Parmi les labels importants de la scène hip-hop indé de la fin des années 90, il y eut WordSound, l'écurie dirigée par Spectre, alias Skiz Fernando. Mêlant leur hip-hop sombre et dérangé au jazz ou au dub, tentant à l'occasion des aventures bruitistes, les artistes maisons flattèrent les instincts des expérimentateurs et des élitistes de tous poils, par exemple ceux du magazine anglais Wire, qui fit durablement de ce label l'une de ses sources d'approvisionnement en rap bizarre, et qui offrit même une couverture à son rappeur emblématique, Sensational.

SCOTTY HARD - The Return of Kill Dog E

WordSound :: 1999 :: acheter cet album

Ce n'est pourtant pas les albums hallucinés de ce personnage allumé et détruit par les drogues qu'il faut nécessairement retenir de l'aventure WordSound. Non. Il faut peut-être se pencher plutôt sur ce premier disque de Scott Harding, ou Scotty Hard, un producteur d'origine canadienne qui, d'après son dossier de presse, avait collaboré avant avec Kool Keith, Cypress Hill, BDP, le Wu-Tang Clan et, bien au-delà du domaine du rap, Vernon Reid, Björk et le Jon Spencer Blues Explosion.

Le champ d'intervention de ce beatmaker était large, donc. Et cela s'entendait sur ce The Return of Kill Dog E en plein dans l'ambiance glauque du rap underground de l'époque. L'album avait beau être bâti autour d'un concept, l'histoire de Kill Dog E, un gangster devenu serial killer (laissant pour seuls indices sur les scènes de crime trois dés et un rasoir Bic), il était décousu et inégal. Fait de bric et de broc, sans vraie logique interne, comme tant d'autres disques issus du même label.

Sans crier gare, Scotty Hard nous baladait de solos de basse jazzy ou d'une guitare bringuebalante ("Lurkin in the Shadows", "Raw Nerves") à un spoken word entonné sur fond d'accordéon par une sorte de Tom Waits rap ("Days And Nights Of Wine And Roses"), puis à des bouts de dialogues en espagnol ("Muchas Olas"), ou encore aux braillements du rappeur Sebstop sur "Spittin in the Eye of the World". On y trouvait aussi bien sûr des vers dérangés de Sensational sur "Pockets Fat", ainsi qu'un fatras de clochettes, sons synthétiques et percussions lourdes.

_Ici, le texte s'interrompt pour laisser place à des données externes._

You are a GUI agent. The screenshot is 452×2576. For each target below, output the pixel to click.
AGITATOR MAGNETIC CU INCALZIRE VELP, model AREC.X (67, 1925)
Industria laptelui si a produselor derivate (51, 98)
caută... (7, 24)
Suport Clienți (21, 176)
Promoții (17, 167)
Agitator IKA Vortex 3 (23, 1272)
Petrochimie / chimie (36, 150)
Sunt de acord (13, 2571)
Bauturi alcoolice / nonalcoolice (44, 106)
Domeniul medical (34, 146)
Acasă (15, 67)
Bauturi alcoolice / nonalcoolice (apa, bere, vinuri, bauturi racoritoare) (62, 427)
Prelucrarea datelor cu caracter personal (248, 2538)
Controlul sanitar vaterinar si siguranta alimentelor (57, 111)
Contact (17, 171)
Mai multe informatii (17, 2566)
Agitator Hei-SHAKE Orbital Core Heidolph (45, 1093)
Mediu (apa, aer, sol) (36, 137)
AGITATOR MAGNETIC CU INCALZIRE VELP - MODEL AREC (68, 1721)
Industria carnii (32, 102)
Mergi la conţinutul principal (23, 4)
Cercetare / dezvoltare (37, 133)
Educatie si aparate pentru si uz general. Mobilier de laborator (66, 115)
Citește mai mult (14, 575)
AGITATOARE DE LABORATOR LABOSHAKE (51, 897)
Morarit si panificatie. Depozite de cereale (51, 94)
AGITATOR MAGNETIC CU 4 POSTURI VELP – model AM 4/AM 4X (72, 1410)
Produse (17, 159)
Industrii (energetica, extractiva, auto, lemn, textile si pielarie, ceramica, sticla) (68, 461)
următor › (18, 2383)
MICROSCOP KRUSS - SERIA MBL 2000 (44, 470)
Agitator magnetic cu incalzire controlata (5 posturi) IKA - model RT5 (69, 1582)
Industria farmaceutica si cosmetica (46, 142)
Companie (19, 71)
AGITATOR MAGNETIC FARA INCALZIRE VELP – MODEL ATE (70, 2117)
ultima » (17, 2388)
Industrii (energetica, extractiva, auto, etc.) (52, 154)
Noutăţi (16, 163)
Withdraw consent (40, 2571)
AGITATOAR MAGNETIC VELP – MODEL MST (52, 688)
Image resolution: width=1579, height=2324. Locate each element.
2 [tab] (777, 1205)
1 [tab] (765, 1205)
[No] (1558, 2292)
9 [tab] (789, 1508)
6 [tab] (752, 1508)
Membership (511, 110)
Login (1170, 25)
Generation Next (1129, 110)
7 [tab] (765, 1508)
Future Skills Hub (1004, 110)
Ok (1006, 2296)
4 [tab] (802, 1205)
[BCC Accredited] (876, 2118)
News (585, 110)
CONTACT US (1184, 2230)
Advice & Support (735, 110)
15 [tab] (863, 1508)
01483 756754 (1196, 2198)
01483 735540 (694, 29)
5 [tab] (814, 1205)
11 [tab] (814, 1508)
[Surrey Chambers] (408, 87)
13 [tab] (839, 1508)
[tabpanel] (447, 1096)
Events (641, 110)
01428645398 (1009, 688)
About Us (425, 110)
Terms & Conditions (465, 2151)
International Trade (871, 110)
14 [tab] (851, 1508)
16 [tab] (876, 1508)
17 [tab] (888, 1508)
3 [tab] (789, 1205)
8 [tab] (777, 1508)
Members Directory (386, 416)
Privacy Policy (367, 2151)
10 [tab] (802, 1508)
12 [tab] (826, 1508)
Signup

C'était souvent obtus, ça laissait l'auditeur dubitatif, parfois même pantois. Une poignée de titres, cependant, portaient l'album. Les déclamations rauques, les cordes enlevés et les basses fracturées de "Modus Operandi: 456" par exemple, toutes assemblées comme si elles devaient s'écrouler, faisaient leur effet, ainsi qu'un "Who Said (What?)" plus standard avec sa boucle de piano mélancolique.

Mais si l'album est aujourd'hui toujours notable, c'est pour une raison principale, appelée Antipop Consortium. Deux membres du trio contribuaient ici à deux des meilleurs titres. Le ténébreux "Dark Blocks", tout d'abord, avec Sayyid ; et puis surtout, avec le même, mais renforcé par High Priest, un somptueux "Bubble in the Haze" servi sur une instru lente, éthérée et nimbée à souhait. Rien que pour ce titre, Scotty Hard, Skiz Fernando et WordSound ont mérité d'avoir existé un jour.